Harvesting and storing data

Before delving into database persistent storage such as MongoDB, we will look at some useful file storages that are widely used: CSV (short for comma-separated values) and JSON (short for JavaScript Object Notation) file storage. The enduring popularity of these two file formats lies in a few key reasons: they are human readable, simple, relatively lightweight, and easy to use.

Persisting data in CSV

The CSV format is lightweight, human readable, and easy to use. It has delimited text columns with an inherent tabular schema.

Python offers a robust csv library that can serialize a csv file into a Python dictionary. For the purpose of our program, we have written a python class that manages to persist data in CSV format and read from a given CSV.

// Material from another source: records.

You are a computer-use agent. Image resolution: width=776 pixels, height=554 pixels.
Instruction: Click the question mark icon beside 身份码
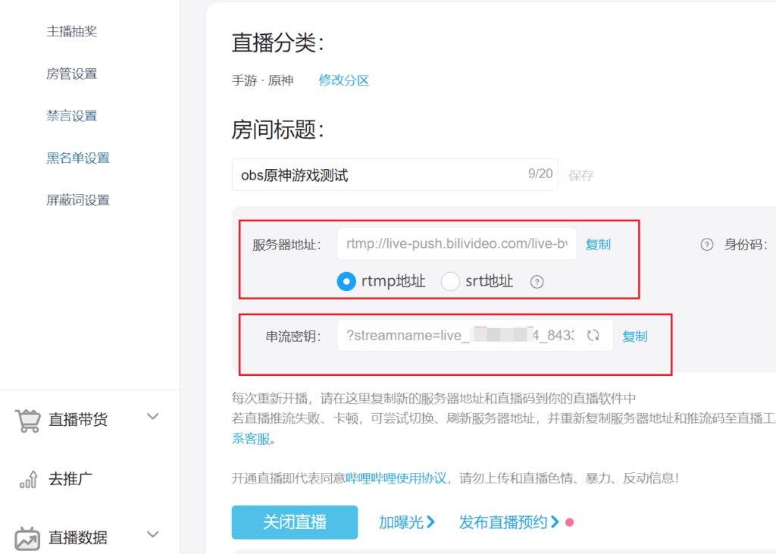point(706,244)
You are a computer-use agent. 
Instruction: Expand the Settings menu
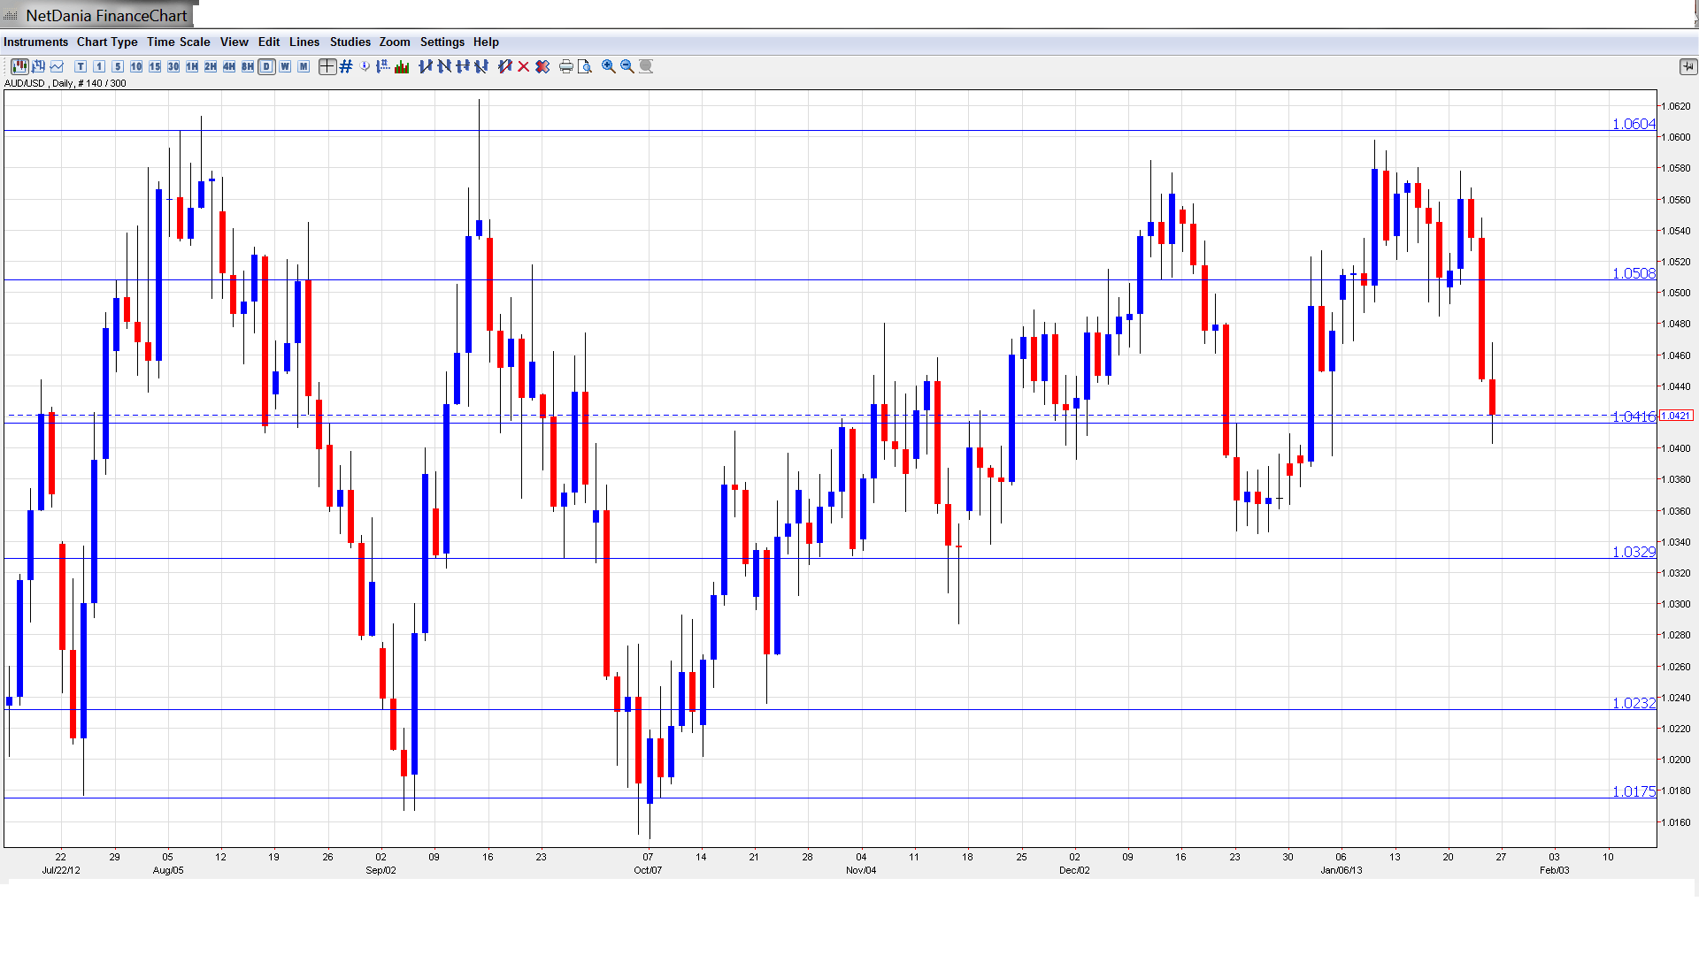pos(442,42)
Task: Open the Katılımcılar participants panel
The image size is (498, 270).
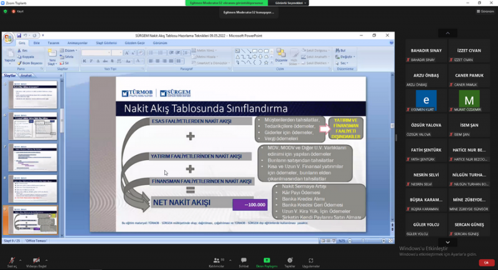Action: click(217, 260)
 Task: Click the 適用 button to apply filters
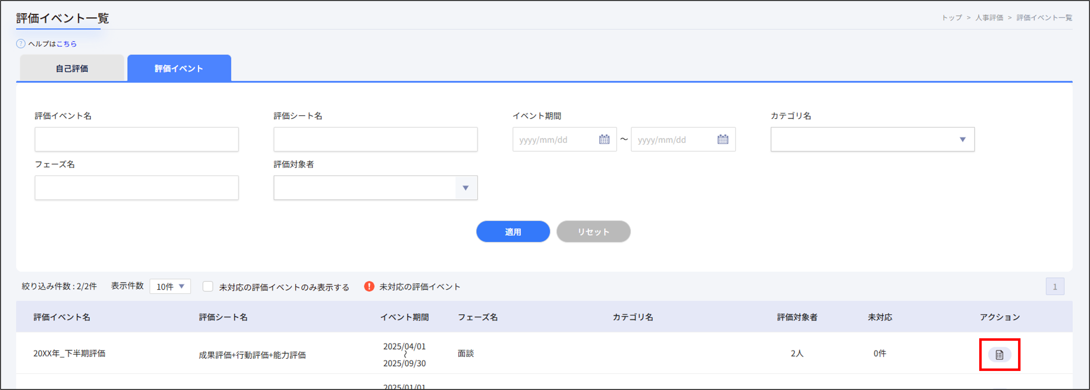tap(513, 232)
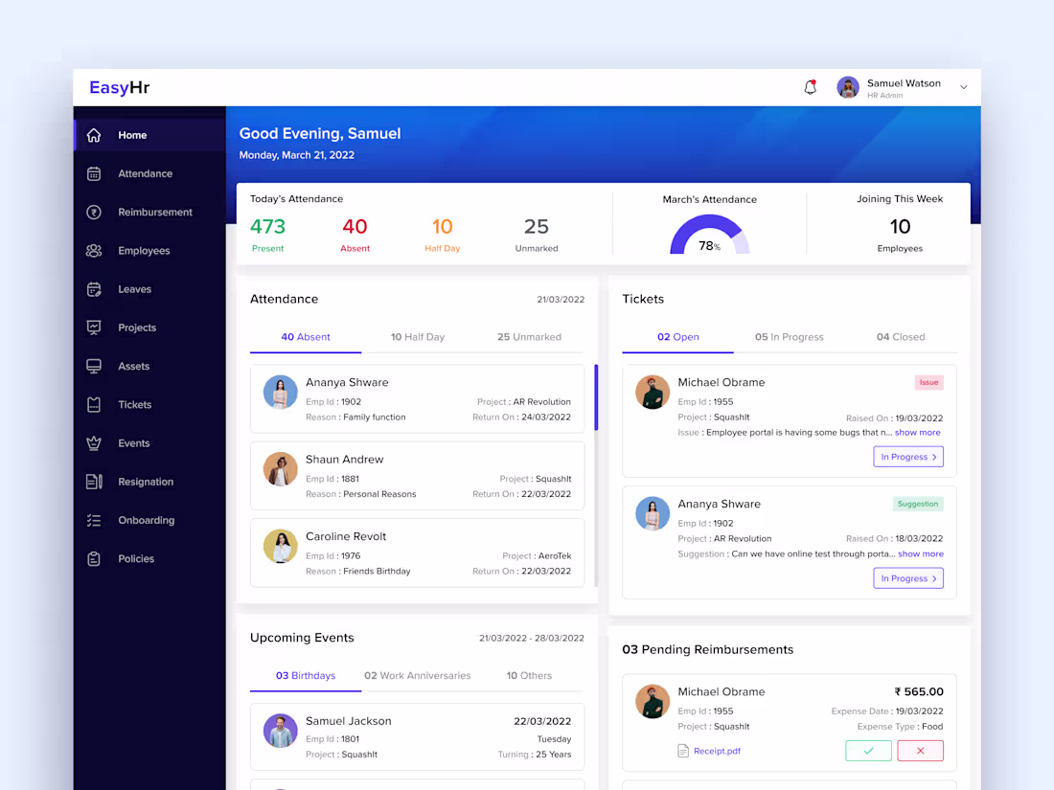
Task: Expand Ananya Shware's In Progress status
Action: click(x=907, y=577)
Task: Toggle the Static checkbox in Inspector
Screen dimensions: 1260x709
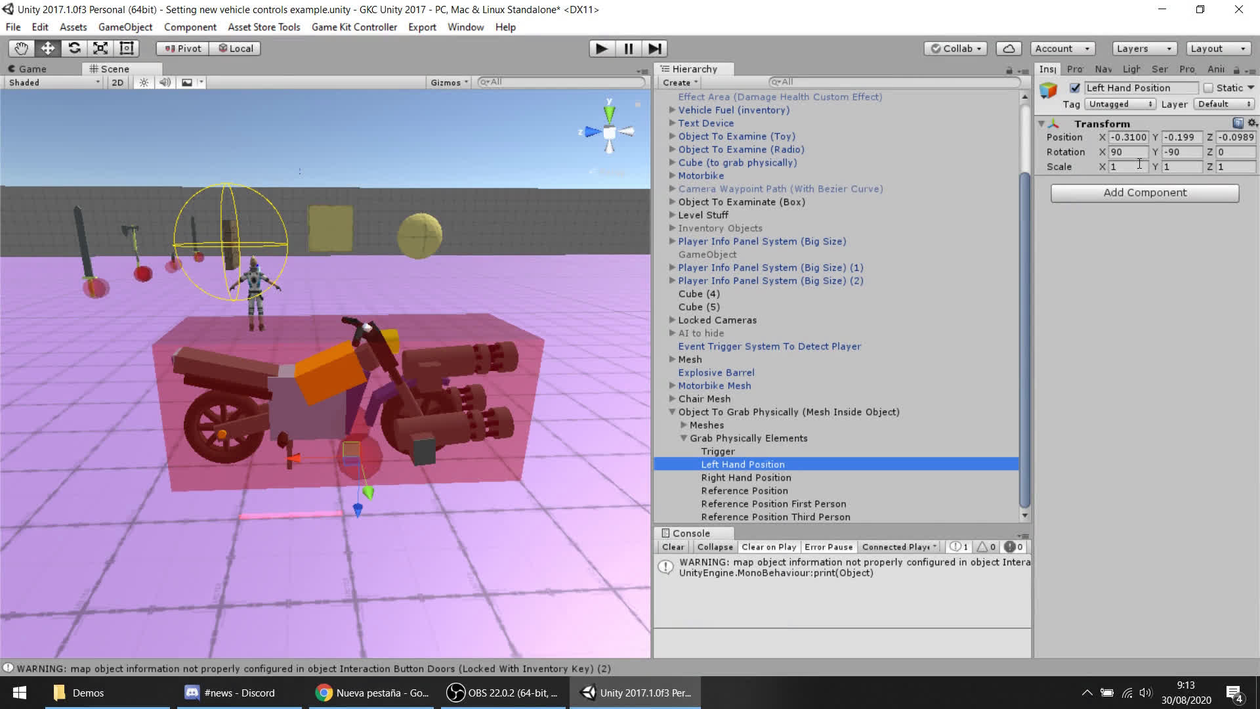Action: click(1208, 87)
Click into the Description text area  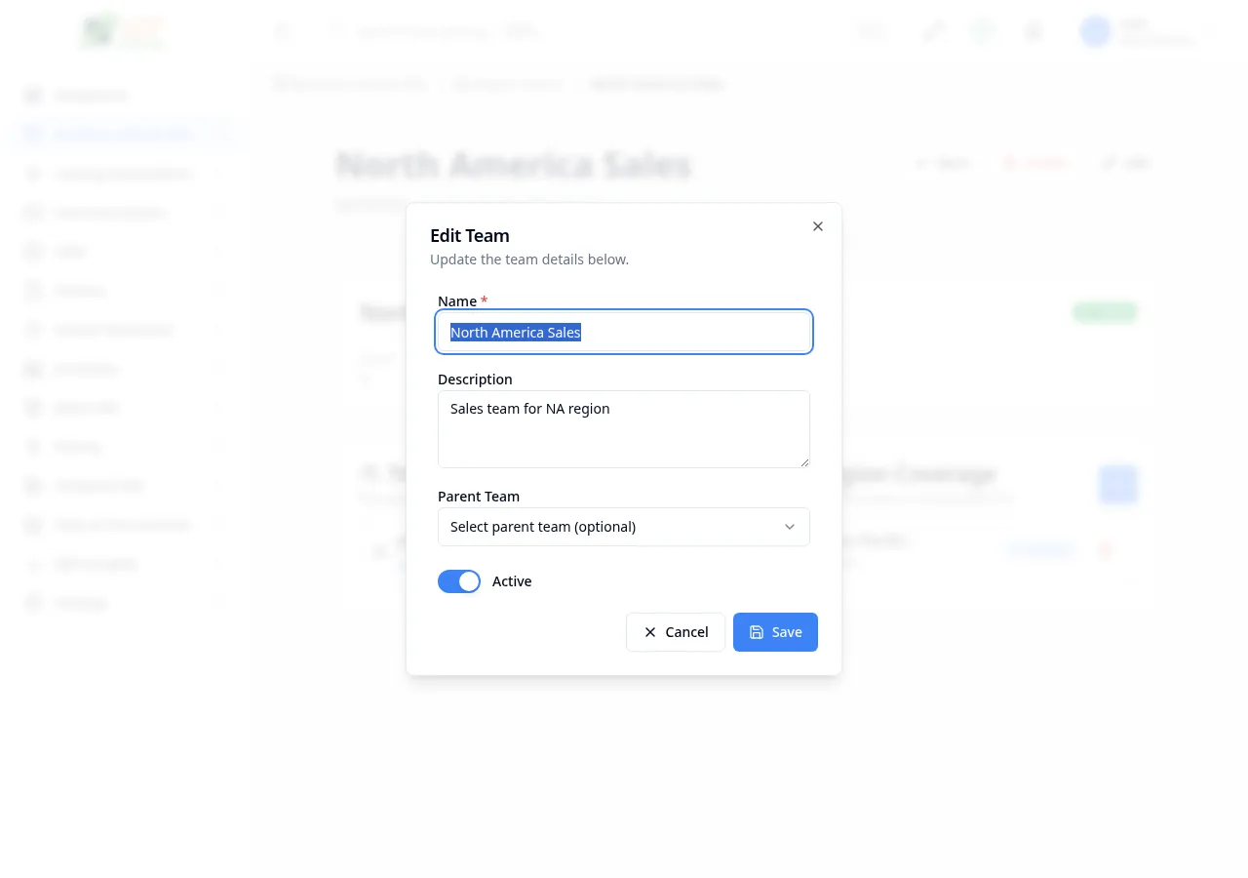point(624,429)
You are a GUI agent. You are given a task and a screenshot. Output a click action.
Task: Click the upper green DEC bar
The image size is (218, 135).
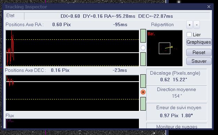tap(143, 81)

Let's run through the code of the class IO_csv object. The __init__ section of the class basically instantiates the file path, the filename, and the file suffix (in this case, .csv):

class IO_csv(object):

    def __init__(self, filepath, filename, filesuffix='csv'):
        self.filepath = filepath       # /path/to/file without the /' at the end
        self.filename = filename       # FILE_NAME
        self.filesuffix = filesuffix

The save method of the class uses a Python named tuple and the header fields of the csv file in order to impart a schema while persisting the rows of the CSV. If the csv file already exists, it will be appended and not overwritten otherwise; it will be created:

    def save(self, data, NTname, fields):
        # NTname = Name of the NamedTuple
        # fields = header of CSV - list of the fields name
        NTuple = namedtuple(NTname, fields)
        
        if os.path.isfile('{0}/{1}.{2}'.format(self.filepath, self.filename, self.filesuffix)):
            # Append existing file
            with open('{0}/{1}.{2}'.format(self.filepath, self.filename, self.filesuffix), 'ab') as f:
                writer = csv.writer(f)
                # writer.writerow(fields) # fields = header of CSV
                writer.writerows([row for row in map(NTuple._make, data)])
                # list comprehension using map on the NamedTuple._make() iterable and the data file to be saved
                # Notice writer.writerows and not writer.writerow (i.e. list of multiple rows sent to csv file
        else:
            # Create new file
            with open('{0}/{1}.{2}'.format(self.filepath, self.filename, self.filesuffix), 'wb') as f:
                writer = csv.writer(f)
                writer.writerow(fields) # fields = header of CSV - list of the fields name
                writer.writerows([row for row in map(NTuple._make, data)])
                #  list comprehension using map on the NamedTuple._make() iterable and the data file to be saved
                # Notice writer.writerows and not writer.writerow (i.e. list of multiple rows sent to csv file

The load method of the class also uses a Python named tuple and the header fields of the csv file in order to retrieve the data using a consistent schema. The load method is a memory-efficient generator to avoid loading a huge file in memory: hence we use yield in place of return:

    def load(self, NTname, fields):
        # NTname = Name of the NamedTuple
        # fields = header of CSV - list of the fields name
        NTuple = namedtuple(NTname, fields)
        with open('{0}/{1}.{2}'.format(self.filepath, self.filename, self.filesuffix),'rU') as f:
            reader = csv.reader(f)
            for row in map(NTuple._make, reader):
                # Using map on the NamedTuple._make() iterable and the reader file to be loaded
                yield row 

Here's the named tuple. We are using it to parse the tweet in order to save or retrieve them to and from the csv file:

fields01 = ['id', 'created_at', 'user_id', 'user_name', 'tweet_text', 'url']
Tweet01 = namedtuple('Tweet01',fields01)

def parse_tweet(data):
    """
    Parse a ``tweet`` from the given response data.
    """
    return Tweet01(
        id=data.get('id', None),
        created_at=data.get('created_at', None),
        user_id=data.get('user_id', None),
        user_name=data.get('user_name', None),
        tweet_text=data.get('tweet_text', None),
        url=data.get('url')
    )

Persisting data in JSON

JSON is one of the most popular data formats for Internet-based applications. All the APIs we are dealing with, Twitter, GitHub, and Meetup, deliver their data in JSON format. The JSON format is relatively lightweight compared to XML and human readable, and the schema is embedded in JSON. As opposed to the CSV format, where all records follow exactly the same tabular structure, JSON records can vary in their structure. JSON is semi-structured. A JSON record can be mapped into a Python dictionary of dictionaries.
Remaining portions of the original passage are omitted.